• _Stored data_
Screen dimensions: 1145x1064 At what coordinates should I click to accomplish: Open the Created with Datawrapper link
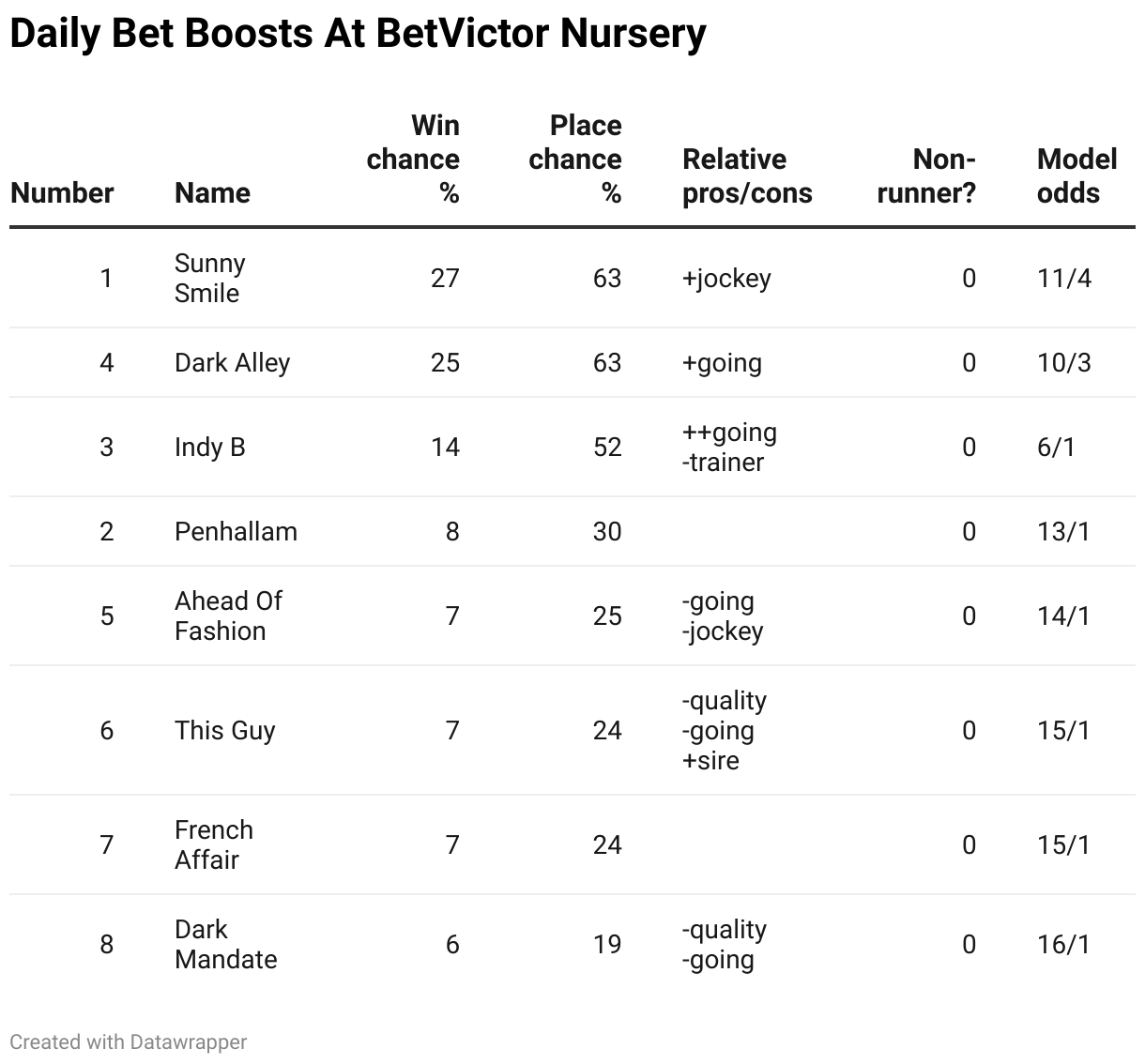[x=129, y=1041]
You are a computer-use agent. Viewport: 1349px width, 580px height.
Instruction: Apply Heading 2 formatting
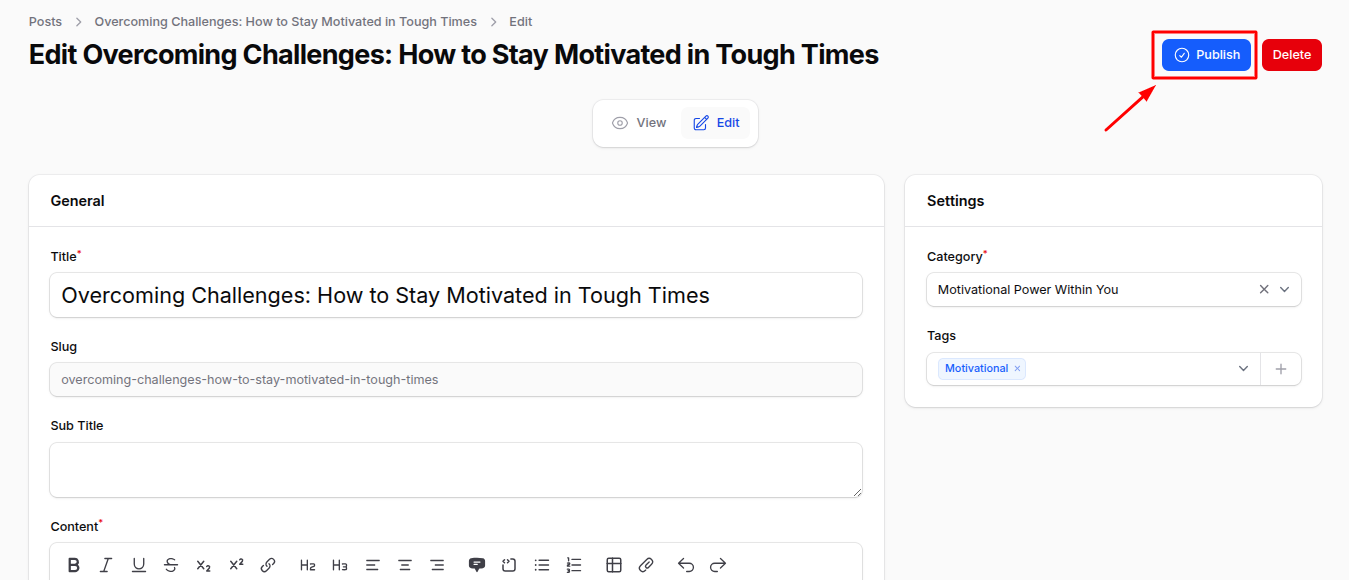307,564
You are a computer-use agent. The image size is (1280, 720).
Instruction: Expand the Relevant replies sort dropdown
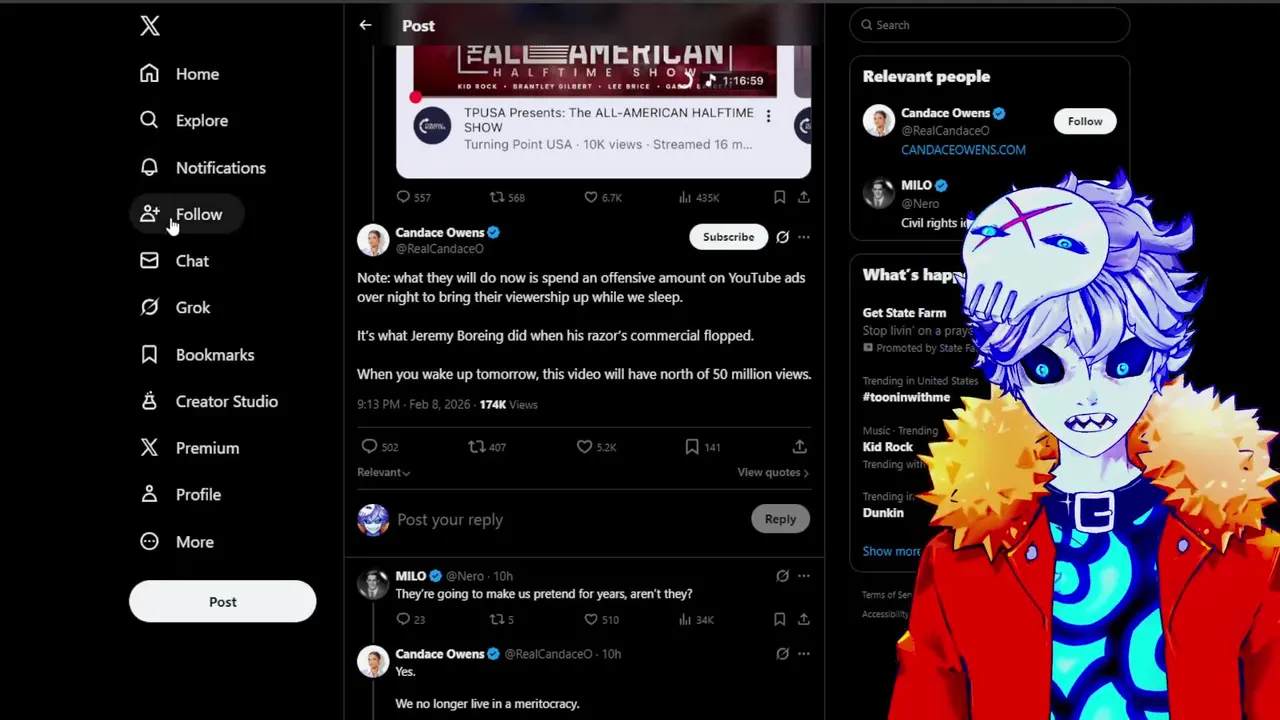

• _What the exercise asks_
No pictures belong in the answer. It must repeat exactly the lines from the line with "You are a computer-use agent. The" through the final line of the records.

• _Response area_
You are a computer-use agent. The image size is (1280, 720).
Instruction: Expand the Relevant replies sort dropdown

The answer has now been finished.